[LLVMdev] Proposal: MCLinker - an LLVM integrated linker
Jush Lu (盧育龍)
Jush.Lu at mediatek.com
Tue Nov 1 07:34:43 PDT 2011
We are developing a linker, MCLinker.
MCLinker is a linker for LLVM. It leverages the LLVM machine code (MC) layer to link object files and bitcodes, and generate shared objects and executable files.
The development of MCLinker was started out of the need for an LLVM integrated linker. LLVM lacks an integrated linker; hence, it relies on external linkers to generate executables and dynamic shared objects (DSO, .so). MCLinker complements LLVM toolchain for direct generation of all kinds of outputs without temporary files. Therefore, LLVM toolchain can remove all unnecessary read and emission of temporary files. As we know, MC layer can generate object files without external assemblers, we look forward MCLinker can help LLVM to get rid of external linkers as well. Since MCLinker derives from MC layer, it supports multiple targets and formats naturally. As a result, it can make the cross-compilation process easier.
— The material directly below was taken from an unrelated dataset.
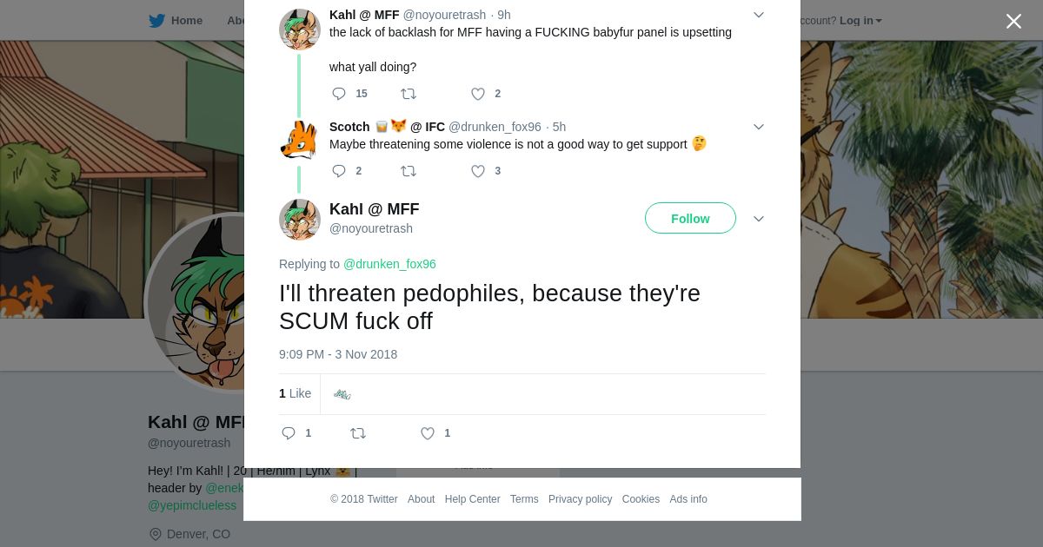Screen dimensions: 1043x547
Task: Open @drunken_fox96 mention link
Action: (389, 264)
Besides being an integrated linker, MCLinker has other ambition. Embedded systems developers are looking for a linker which performs well even on platforms with limited memory. MCLinker performs fast and format-independent linking with low memory usage. We will illustrate how we achieve this later. Furthermore, MCLinker is under UIUC BSD-Style license. With that, we hope that more platforms and commercial products can adopt it.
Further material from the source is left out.